On Wednesday, my trusted babysitter abruptly quit, and by Friday, I was officially a stay-at-home mom.
And still, all this time later, during moments of epiphany (or minor stroke) I think, how the hell did I get here?
I don’t mean motherhood. I know how I got there. I mean actually here, playing Chutes and Ladders, baking bread, packing lunches, crushing a sneaker onto an unwilling foot while the dog bounces around, lapping at my face.
And I’m not suggesting that working mothers don’t do all the above. I’m saying that it startles me whenever I remember that it’s all I do, relatively speaking.
I could have had a career. I’m just saying.

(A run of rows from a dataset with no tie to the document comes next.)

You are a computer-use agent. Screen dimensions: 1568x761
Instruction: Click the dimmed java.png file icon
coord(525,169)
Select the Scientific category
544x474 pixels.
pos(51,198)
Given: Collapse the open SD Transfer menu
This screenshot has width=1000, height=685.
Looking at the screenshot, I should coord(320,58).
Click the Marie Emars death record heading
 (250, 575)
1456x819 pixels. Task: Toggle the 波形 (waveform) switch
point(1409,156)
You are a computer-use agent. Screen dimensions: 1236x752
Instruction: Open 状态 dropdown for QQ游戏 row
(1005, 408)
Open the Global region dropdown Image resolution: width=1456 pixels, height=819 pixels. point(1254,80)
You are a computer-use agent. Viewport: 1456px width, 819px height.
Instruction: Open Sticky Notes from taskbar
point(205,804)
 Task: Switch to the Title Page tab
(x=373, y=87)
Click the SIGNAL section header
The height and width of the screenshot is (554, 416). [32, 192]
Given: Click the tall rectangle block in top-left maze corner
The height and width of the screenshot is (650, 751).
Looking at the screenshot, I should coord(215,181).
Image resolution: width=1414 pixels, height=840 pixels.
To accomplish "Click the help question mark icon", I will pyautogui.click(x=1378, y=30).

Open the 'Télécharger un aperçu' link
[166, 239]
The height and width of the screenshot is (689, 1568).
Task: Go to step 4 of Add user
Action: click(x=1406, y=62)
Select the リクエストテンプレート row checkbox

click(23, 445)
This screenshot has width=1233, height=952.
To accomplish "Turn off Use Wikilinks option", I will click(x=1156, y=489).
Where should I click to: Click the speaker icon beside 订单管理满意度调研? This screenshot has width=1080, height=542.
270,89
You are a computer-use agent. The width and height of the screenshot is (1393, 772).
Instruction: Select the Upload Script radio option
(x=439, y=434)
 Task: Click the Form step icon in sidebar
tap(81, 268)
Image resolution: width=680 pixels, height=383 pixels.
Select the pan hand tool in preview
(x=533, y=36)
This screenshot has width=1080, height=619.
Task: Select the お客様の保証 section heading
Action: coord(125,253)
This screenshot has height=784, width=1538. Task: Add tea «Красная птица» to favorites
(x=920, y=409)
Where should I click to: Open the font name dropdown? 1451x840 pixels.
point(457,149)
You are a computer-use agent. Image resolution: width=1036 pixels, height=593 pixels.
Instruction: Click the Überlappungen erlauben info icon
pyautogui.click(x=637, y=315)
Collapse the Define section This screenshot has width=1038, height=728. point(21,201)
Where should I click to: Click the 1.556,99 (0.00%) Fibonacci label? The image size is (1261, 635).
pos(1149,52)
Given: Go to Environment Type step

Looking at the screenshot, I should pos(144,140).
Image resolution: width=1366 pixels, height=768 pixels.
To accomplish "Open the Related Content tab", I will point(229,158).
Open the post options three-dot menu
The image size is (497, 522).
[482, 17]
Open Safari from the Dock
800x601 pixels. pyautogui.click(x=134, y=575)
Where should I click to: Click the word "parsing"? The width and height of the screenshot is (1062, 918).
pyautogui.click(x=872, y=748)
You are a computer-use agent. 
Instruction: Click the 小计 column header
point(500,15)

I could have moved to some large city, where I drop my kids off at a posh preschool each morning with time to duck into a Starbucks for a skinny soy gingerbread latte before arriving at a quiet office to stimulate my mind all day. Or I could have entered the MFA program I was accepted into, once upon a time.
I could have been a lot of things, but instead, I somehow became…nothing. Or…everything to three little people I‘d trade my life for.
Which is basically what I did.
And since I’m no martyr, this still has the ability to blow my mind.
When you end up someplace different than you’d imagined, it takes some time to adjust. Like, nearly a decade, in my case. Especially if you’re a Type A, goal-setting, success oriented person, because here’s what some SAHM advocates, message boards, and mommy blogs don’t want you to know: staying at home–and foregoing a career–takes a huge hit on your self esteem.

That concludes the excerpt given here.